(Saved entries)
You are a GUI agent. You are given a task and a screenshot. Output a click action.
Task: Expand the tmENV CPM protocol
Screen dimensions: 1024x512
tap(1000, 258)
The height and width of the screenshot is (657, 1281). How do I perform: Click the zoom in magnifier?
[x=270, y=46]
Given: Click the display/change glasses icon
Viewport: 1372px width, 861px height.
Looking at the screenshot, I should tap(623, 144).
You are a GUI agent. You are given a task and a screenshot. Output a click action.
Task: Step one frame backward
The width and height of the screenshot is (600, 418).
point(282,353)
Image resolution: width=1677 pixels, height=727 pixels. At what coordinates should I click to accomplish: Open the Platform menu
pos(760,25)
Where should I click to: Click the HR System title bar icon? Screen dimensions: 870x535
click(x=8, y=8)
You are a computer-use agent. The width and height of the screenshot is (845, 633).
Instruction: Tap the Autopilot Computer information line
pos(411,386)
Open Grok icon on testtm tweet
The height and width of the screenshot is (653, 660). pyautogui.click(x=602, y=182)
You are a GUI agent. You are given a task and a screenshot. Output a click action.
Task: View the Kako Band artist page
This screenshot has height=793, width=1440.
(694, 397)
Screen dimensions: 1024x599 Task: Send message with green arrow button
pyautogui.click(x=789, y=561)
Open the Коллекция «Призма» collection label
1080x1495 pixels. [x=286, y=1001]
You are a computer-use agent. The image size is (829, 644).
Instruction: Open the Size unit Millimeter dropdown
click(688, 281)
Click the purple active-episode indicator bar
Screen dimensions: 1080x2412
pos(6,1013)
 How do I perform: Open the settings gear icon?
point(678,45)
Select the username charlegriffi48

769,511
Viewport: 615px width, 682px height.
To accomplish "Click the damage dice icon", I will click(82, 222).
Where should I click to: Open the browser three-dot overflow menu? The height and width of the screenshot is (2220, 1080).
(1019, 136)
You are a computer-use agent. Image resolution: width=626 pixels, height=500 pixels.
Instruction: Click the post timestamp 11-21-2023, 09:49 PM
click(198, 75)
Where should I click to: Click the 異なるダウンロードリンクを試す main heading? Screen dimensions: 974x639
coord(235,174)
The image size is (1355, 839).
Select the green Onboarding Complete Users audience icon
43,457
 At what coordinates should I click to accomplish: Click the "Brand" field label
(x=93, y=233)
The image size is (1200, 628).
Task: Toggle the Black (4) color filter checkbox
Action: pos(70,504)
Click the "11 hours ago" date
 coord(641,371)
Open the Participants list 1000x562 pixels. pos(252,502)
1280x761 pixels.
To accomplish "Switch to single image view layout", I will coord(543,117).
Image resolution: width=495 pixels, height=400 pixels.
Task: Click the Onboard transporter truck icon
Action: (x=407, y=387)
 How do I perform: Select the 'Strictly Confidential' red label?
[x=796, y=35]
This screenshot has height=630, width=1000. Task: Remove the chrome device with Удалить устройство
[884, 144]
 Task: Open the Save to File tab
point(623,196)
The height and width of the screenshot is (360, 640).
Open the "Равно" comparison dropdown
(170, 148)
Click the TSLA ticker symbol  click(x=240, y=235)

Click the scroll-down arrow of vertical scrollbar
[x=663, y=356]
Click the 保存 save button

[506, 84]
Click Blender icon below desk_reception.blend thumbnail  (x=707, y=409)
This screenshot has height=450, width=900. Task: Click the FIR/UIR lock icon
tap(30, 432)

| REQUIRED ACTION |
Set down nothing but the lines from the one containing "This screenshot has height=630, width=1000." through the final line above, exactly as written.

| SOLUTION TO THIS PROBLEM |
This screenshot has height=630, width=1000. Task: Remove the chrome device with Удалить устройство
[884, 144]
 Task: Open the Save to File tab
point(623,196)
The height and width of the screenshot is (360, 640).
Open the "Равно" comparison dropdown
(170, 148)
Click the TSLA ticker symbol  click(x=240, y=235)

Click the scroll-down arrow of vertical scrollbar
[x=663, y=356]
Click the 保存 save button

[506, 84]
Click Blender icon below desk_reception.blend thumbnail  (x=707, y=409)
This screenshot has height=450, width=900. Task: Click the FIR/UIR lock icon
tap(30, 432)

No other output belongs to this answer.